Rapamycin and FTY720 Alleviate Atherosclerosis by Cross Talk of Macrophage Polarization and Autophagy.

Foam cell formation and macrophage polarization are involved in the pathologic development of atherosclerosis, one of the most important human diseases affecting large and medium artery walls. This study was designed to assess the effects of rapamycin and FTY720 (fingolimod) on macrophages and foam cells. Mouse peritoneal macrophages were collected and treated with rapamycin and FTY720 to study autophagy, polarization, and lipid accumulation. Next, foam cells were formed by oxidizing low-density lipoprotein to observe changes in lipid accumulation, autophagy, and polarization in rapamycin-treated or FTY720-treated foam cells. Lastly, foam cells that had been treated with rapamycin and FTY720 were evaluated for sphingosine 1-phosphate receptor (S1prs) expression. Autophagy microtubule-associated protein 1 light chain 3- (LC3-) II was increased, and classically activated macrophage phenotype markers interleukin- (IL-) 6, cyclooxygenase-2 (COX2), and inducible nitric oxide synthase (iNOS) were increased, whereas alternatively activated macrophage phenotype markers transforming growth factor- (TGF-) ß, arginase 1 (Arg1), and mannose receptor C-type 1 (Mrc1) were decreased by rapamycin in peritoneal macrophages. LC3-II was also obviously enhanced, though polarization markers were unchanged in rapamycin-treated foam cells. Moreover, lipid accumulation was inhibited in rapamycin-treated macrophage cells but was unchanged in rapamycin-treated foam cells. For FTY720, LC3-II did not change, whereas TGF-ß, Arg1 and Mrc1 were augmented, and IL-6 was suppressed in macrophages.
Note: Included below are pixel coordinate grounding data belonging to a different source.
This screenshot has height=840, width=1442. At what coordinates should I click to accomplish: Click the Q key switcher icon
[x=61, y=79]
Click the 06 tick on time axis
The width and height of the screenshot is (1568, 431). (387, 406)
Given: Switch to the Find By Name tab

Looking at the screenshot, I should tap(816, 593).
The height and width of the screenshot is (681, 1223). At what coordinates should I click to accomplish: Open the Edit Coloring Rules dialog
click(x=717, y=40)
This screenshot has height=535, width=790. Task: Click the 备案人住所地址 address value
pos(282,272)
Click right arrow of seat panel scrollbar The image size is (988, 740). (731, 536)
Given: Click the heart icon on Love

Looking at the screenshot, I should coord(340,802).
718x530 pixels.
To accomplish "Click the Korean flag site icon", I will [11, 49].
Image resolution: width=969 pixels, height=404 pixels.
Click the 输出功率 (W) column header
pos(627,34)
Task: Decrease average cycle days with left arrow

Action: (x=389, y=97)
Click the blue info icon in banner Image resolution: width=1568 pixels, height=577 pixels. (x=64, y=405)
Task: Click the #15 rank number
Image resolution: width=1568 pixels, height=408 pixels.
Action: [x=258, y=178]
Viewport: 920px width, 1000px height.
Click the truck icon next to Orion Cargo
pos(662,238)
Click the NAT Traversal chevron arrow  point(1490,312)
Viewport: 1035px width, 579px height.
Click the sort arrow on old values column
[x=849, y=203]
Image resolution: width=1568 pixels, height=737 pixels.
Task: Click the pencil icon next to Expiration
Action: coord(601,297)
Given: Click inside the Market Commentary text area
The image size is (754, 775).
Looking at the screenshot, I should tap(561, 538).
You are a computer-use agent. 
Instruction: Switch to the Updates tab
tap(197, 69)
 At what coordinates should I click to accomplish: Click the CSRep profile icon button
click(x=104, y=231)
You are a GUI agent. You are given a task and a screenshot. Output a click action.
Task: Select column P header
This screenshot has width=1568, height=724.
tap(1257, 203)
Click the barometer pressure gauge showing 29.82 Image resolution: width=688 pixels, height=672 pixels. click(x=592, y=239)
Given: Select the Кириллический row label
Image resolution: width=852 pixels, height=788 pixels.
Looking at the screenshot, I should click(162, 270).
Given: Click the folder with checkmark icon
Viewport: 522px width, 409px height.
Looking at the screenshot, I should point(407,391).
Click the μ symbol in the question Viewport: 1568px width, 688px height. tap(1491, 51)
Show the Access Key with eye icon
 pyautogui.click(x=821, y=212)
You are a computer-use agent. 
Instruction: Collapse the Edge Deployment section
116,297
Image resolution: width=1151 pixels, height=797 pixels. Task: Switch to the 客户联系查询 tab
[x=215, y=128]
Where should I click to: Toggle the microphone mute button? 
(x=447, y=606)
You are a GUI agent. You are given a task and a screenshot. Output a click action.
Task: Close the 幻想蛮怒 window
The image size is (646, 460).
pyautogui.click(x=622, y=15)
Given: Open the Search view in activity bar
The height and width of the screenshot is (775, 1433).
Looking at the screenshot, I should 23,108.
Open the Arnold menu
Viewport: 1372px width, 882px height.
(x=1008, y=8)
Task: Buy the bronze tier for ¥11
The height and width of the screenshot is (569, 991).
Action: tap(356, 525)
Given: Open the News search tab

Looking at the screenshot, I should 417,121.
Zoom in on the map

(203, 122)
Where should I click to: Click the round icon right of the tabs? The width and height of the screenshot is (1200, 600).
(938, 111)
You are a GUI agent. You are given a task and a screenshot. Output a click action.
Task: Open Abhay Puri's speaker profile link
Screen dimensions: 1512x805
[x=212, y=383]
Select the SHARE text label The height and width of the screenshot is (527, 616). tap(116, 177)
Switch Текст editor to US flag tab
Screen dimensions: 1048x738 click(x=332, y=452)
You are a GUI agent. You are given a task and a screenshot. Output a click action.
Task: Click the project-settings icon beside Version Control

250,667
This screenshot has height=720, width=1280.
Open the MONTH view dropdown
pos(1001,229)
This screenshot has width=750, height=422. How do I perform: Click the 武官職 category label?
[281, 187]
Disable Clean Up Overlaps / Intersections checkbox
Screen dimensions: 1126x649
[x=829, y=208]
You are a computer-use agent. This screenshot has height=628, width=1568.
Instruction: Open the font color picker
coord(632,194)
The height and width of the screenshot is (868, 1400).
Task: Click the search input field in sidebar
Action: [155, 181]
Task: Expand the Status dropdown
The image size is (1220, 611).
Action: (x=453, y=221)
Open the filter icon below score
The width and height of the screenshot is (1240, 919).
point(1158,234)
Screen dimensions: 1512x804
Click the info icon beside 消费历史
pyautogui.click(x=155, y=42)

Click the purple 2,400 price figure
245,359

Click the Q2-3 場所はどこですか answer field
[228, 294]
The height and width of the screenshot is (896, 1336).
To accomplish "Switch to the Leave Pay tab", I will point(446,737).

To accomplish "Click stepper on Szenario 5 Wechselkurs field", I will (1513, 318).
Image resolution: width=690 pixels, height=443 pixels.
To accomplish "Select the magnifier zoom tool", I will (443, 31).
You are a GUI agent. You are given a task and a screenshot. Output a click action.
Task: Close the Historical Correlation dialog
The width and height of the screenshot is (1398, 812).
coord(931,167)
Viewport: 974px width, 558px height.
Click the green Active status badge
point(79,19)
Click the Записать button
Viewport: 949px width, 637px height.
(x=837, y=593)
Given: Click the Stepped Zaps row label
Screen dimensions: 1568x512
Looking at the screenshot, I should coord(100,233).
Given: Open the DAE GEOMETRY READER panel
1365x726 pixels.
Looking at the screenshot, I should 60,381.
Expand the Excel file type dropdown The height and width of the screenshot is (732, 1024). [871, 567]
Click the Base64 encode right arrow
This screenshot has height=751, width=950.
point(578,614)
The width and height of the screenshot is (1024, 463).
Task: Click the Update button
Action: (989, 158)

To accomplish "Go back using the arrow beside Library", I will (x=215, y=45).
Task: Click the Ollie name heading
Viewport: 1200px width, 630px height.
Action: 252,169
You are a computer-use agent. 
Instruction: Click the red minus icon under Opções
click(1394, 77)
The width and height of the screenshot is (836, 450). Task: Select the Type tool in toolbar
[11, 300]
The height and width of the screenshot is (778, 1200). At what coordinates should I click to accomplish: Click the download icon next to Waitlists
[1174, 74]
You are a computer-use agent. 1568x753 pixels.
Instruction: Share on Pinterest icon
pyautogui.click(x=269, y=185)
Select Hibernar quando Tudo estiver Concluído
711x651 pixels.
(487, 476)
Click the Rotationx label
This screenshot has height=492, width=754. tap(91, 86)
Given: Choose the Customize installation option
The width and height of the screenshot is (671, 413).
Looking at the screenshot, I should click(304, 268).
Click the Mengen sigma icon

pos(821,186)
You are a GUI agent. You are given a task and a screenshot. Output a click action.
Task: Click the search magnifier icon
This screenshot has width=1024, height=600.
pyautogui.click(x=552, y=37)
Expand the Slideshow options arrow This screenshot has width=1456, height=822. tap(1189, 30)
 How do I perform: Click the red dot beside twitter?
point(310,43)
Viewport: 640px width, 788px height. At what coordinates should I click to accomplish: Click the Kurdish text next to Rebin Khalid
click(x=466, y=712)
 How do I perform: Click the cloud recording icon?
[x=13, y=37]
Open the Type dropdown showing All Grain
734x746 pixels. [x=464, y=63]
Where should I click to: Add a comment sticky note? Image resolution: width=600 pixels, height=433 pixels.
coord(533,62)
However, LC3-II was increased, and TGF-ß, ARG1 and MRC1 were strikingly augmented, whereas IL-6, COX2 and iNOS could be suppressed in foam cells. Furthermore, lipid accumulation was alleviated in FTY720-treated foam cells. Additionally, S1pr1 was markedly decreased in foam cells (P < .05); S1pr2, S1pr3, S1pr4 and S1pr5 were unchanged in rapamycin-treated foam cells. In FTY720-treated foam cells, S1pr3 and S1pr4 were decreased, and S1pr1, S1pr2 and S1pr5 were unchanged. Therefore, we deduced that rapamycin stimulated classically activated macrophages and supressed early atherosclerosis. Rapamycin may also stabilize artery plaques by preventing apoptosis and S1PR1 in advanced atherosclerosis. FTY720 allowed transformation of foam cells into alternatively activated macrophages through the autophagy pathway to alleviate advanced atherosclerosis.